---------- Supplied text ----------

# Minimum length of windows and separable signals

I created a signal with lets say $\omega_1$ that is fixed at 1 bin in the FFT: $$A_1\cos(\omega_1t)$$

I was asked to find the closest $\omega_2$ to $\omega_1$ so that the signals $A_1\cos(\omega_1t)$ and $A_2\cos(\omega_2t)$ are separable.

I only know the ratio $A_1/A_2$ in dB and the $\omega_1$ that I chose.

$$s(t)=A_1\cos(\omega_1t)+A_2\cos(\omega_2t)$$

Now my questions are:

1. What is the minimum window length?
2. Number of points for the DFT?
3. What is the relationship (if any exists) between the ratio $\frac{A_1}{A_2}$ and the DFT points?
• Just to clarify. You have two sinusoids of different amplitude whose relation in dB is known, and you know the angular frequency for one of them, $\omega_1$. You want to know which is the closest frequency $\omega_2$ to $\omega_1$ such that they can be distinguishable from each other via DFT and the minimum length of the window to achieve this. Is this correct? – Tendero Jan 6 '18 at 15:04
• Yes, let say A1/A2 equals to 20db for example... – Rookiematb Jan 6 '18 at 15:39
• You should also specify the sampling frequency $f_s$ and what window you want to use (I guess you are talking about a rectangular one, but you should confirm that). – Tendero Jan 6 '18 at 16:14
• You need to define what constitutes separable first. – AnonSubmitter85 Jan 6 '18 at 17:15
• There is not a universal definition of resolution. Some applications use 3(dB) width of the main lobe, some might use the peak-to-null width. Furthermore, algorithms such as MUSIC could be used to try to get even finer resolution. If you are talking about what you can see, then you will have to cycle through various possible window lengths and stop when you see the two peaks. Someone with better/worse vision will get a different answer. You could also define separability by the second sinusoid being N(dB) above the sidelobes of the first one. What definition are you using? – AnonSubmitter85 Jan 6 '18 at 17:54

I don't know if you can have a formula in terms of window length, number of DFT points and difference between two angular frequencies you are trying to resolve. But you can do some experiments with different types of the windows and determine this in MATLAB. Note you need to consider the following.

---------- Dataset rows ----------

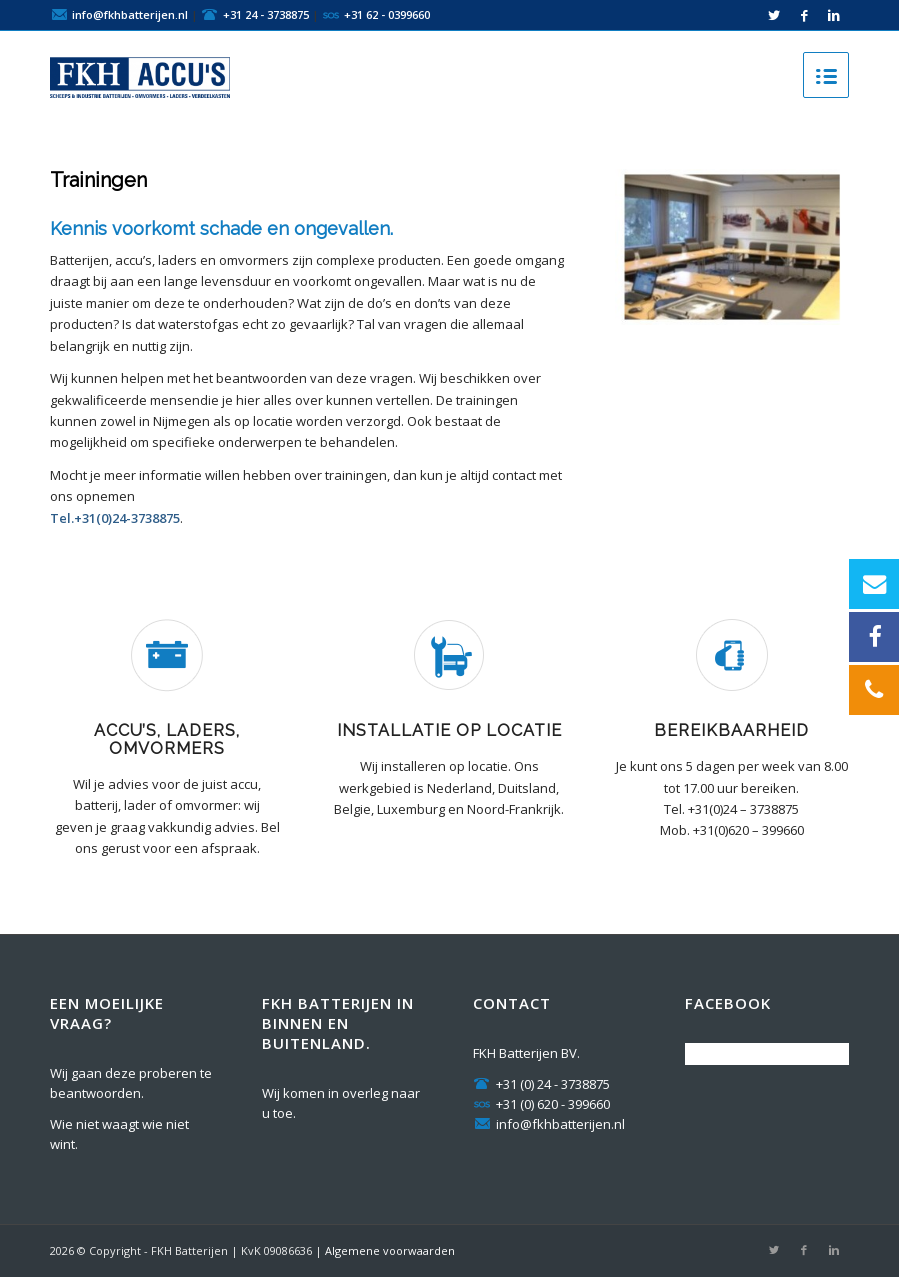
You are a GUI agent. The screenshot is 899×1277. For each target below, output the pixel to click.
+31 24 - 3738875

----------
---------- Dataset rows ----------

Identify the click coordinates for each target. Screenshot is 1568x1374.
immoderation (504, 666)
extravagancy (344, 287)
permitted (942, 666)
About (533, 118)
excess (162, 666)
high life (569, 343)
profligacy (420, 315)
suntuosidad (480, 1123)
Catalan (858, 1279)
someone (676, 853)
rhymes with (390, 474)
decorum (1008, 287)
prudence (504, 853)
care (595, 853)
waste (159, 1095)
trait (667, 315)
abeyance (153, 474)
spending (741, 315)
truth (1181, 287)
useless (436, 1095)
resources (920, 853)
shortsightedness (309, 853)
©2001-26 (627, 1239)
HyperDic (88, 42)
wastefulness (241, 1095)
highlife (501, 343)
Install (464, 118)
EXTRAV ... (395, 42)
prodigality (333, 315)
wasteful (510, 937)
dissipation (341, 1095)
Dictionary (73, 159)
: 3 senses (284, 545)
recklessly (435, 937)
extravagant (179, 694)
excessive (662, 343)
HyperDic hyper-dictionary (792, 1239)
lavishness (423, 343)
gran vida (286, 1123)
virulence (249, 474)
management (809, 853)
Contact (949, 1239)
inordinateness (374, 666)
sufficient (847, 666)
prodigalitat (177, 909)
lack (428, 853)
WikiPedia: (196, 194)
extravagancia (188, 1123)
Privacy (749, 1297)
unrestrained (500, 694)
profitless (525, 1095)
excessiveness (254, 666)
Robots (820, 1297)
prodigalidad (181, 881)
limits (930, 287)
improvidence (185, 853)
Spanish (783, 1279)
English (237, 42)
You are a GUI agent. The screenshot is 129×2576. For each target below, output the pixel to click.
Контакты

----------
---------- Dataset rows ----------

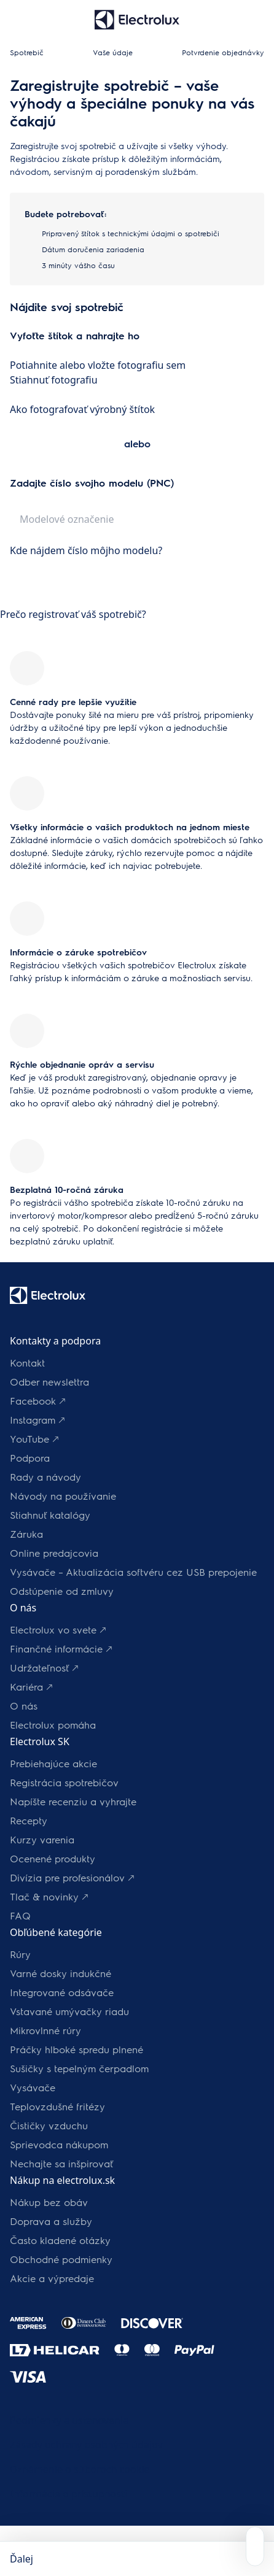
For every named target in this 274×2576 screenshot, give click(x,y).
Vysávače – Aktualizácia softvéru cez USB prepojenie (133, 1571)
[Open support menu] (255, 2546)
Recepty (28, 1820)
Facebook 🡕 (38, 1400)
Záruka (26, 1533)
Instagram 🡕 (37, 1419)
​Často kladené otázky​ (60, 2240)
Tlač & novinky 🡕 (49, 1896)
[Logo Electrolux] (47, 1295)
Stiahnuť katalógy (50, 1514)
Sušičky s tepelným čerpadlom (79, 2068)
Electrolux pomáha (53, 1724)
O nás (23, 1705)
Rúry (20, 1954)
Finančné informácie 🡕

----------

> [Instructions]
1) In the thread on separable signals, which two measures of resolution do some applications use?
2) From the thread on separable signals, return the passage that opens at the words "I was asked" and ends after "minimum window length?".
Work only from the thread on separable signals, not from the listing.

> [Results of the tasks]
1) Some use the 3 dB width of the main lobe, and some use the peak-to-null width.

2)
I was asked to find the closest $\omega_2$ to $\omega_1$ so that the signals $A_1\cos(\omega_1t)$ and $A_2\cos(\omega_2t)$ are separable.

I only know the ratio $A_1/A_2$ in dB and the $\omega_1$ that I chose.

$$s(t)=A_1\cos(\omega_1t)+A_2\cos(\omega_2t)$$

Now my questions are:

1. What is the minimum window length?